This does not necessarily come as a surprise after the majority of New England’s coaches continued to work remotely despite already being permitted to return to team facilities last week as well (albeit under state and local rules as well as stipulations defined by the NFL). The coaching staff will reportedly not be required to report to the facility until training camp gets kicked off at a yet to be announced date, but will continue to hold virtual meetings.
In the past, the Patriots have traditionally opened their training camp in late July — a natural target date this year as well, despite the national health emergency likely altering how business will be conducted both on and off the field. Nevertheless, with the preseason opener against the Detroit Lions set for August 13, it seems likely that the team and the league as a whole will try to run training camp on as normal a schedule as is possible under current circumstances.

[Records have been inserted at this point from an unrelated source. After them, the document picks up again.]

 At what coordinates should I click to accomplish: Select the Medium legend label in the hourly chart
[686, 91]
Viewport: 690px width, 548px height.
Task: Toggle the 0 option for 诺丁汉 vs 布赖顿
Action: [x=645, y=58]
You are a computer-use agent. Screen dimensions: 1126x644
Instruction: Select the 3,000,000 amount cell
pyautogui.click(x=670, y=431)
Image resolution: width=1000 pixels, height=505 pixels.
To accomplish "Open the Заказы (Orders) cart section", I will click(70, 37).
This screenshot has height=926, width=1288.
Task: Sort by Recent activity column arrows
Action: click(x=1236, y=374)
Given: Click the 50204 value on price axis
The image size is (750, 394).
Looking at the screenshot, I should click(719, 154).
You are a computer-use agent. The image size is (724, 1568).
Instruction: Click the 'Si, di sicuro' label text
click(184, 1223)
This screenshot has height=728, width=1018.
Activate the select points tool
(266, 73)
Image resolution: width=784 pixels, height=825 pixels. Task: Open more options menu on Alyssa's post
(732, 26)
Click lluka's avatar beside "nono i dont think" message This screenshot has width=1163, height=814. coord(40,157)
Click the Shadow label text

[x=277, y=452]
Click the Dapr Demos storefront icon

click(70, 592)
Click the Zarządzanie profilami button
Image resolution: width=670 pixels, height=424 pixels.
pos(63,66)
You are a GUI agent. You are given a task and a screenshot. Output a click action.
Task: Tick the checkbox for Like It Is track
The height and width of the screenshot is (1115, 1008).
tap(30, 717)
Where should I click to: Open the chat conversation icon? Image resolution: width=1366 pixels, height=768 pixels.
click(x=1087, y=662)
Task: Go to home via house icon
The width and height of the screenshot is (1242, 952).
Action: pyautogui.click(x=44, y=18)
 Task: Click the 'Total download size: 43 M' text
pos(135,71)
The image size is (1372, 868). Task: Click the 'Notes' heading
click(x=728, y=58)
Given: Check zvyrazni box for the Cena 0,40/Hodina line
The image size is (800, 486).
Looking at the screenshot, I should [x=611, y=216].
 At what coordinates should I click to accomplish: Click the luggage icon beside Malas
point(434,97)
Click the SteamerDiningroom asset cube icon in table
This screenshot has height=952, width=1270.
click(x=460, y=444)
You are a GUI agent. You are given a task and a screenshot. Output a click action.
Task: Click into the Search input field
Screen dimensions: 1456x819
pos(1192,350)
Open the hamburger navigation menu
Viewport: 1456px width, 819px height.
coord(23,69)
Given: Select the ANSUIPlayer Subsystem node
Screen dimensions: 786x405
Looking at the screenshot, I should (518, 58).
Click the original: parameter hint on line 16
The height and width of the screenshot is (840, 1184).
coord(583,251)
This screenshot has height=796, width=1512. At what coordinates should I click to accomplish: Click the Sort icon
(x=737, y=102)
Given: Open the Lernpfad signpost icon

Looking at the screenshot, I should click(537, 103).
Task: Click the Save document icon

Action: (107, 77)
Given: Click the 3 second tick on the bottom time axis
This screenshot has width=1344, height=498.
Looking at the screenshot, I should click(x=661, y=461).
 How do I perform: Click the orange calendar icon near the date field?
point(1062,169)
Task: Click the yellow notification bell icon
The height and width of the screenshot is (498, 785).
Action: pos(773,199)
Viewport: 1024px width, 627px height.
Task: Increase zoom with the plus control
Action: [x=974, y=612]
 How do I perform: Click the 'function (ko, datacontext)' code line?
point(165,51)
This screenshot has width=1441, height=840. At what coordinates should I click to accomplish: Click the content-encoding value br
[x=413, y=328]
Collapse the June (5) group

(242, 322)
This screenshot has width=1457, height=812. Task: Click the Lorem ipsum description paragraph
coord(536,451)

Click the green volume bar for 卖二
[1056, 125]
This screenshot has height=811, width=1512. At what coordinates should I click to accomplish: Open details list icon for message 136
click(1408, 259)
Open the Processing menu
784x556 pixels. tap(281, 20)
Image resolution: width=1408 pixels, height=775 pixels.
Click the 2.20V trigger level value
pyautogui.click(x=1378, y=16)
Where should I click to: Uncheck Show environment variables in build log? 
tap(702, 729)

New England’s players, meanwhile, have already completed their virtual offseason period over the weekend. While veteran free agency additions and the team’s rookie class are expected to continue participating in virtual meetings, full-team offseason work will not resume until camp — meaning that both mandatory minicamp and other potential on-field activities have effectively been canceled.
This was all happening in light of ongoing discussions between the NFL and the NFLPA over when and how to allow players back into team facilities. No consensus has been reached just yet, but the league has already informed its 32 franchises on Monday about safety measures that will need to be implemented — including ensuring players keep a six-foot distance to each other within the locker room.